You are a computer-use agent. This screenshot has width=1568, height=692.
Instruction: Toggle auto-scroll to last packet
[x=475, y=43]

==================================================

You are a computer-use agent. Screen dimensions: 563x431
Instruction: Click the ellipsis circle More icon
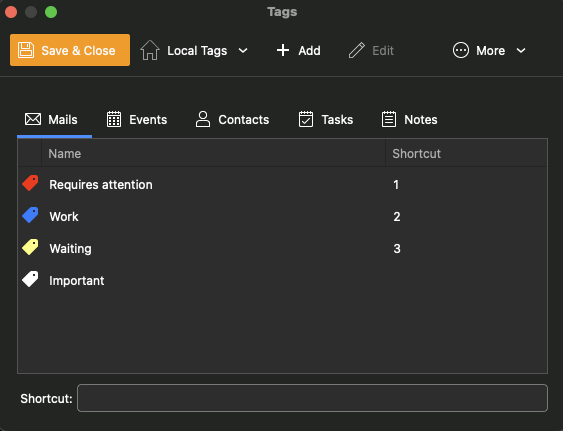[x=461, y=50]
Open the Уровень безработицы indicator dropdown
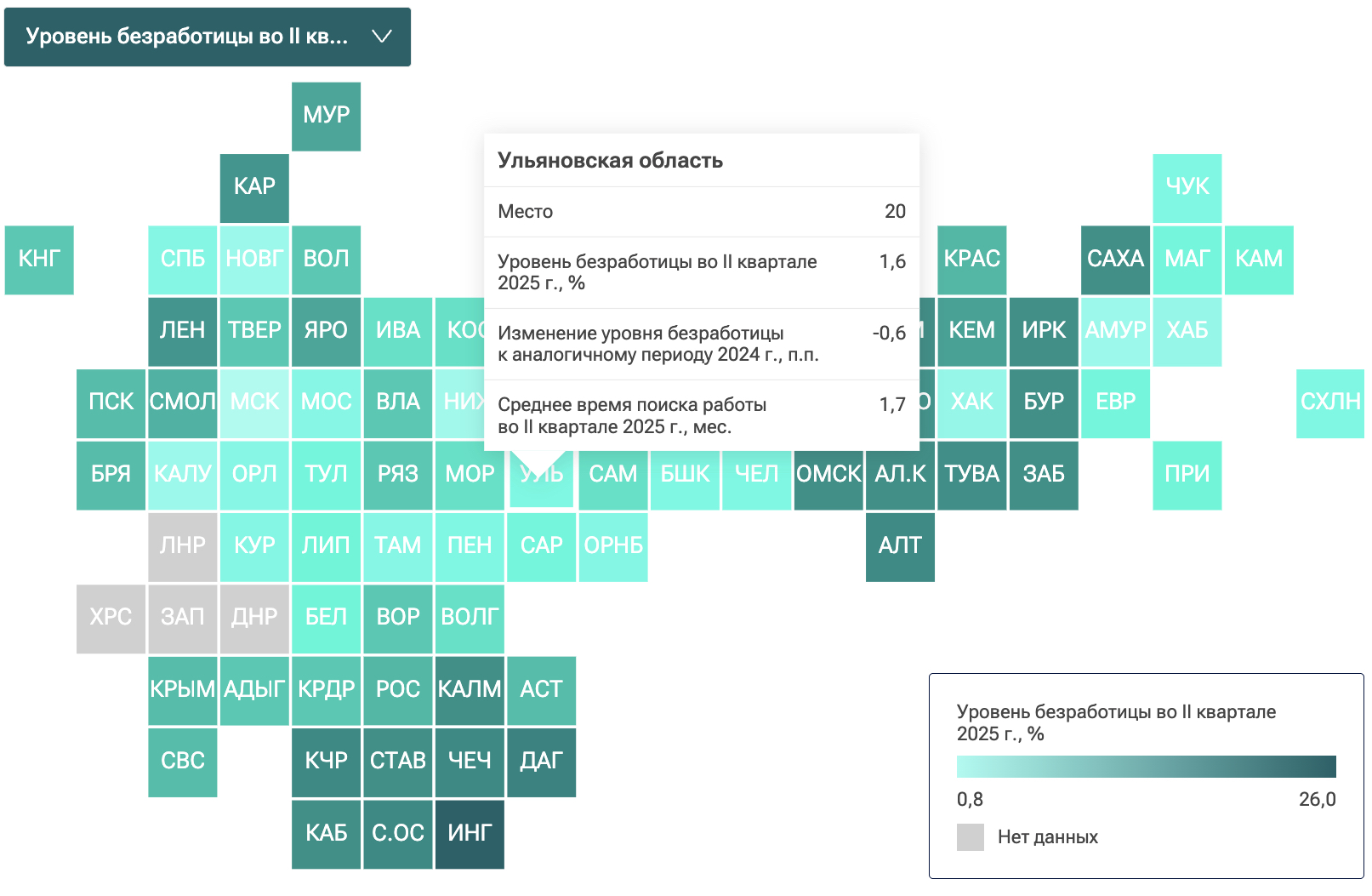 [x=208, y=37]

==================================================

ACTIVITY - How many lines in the material contain the string "computer"? Reply with the number and nothing else.

THE ANSWER - 2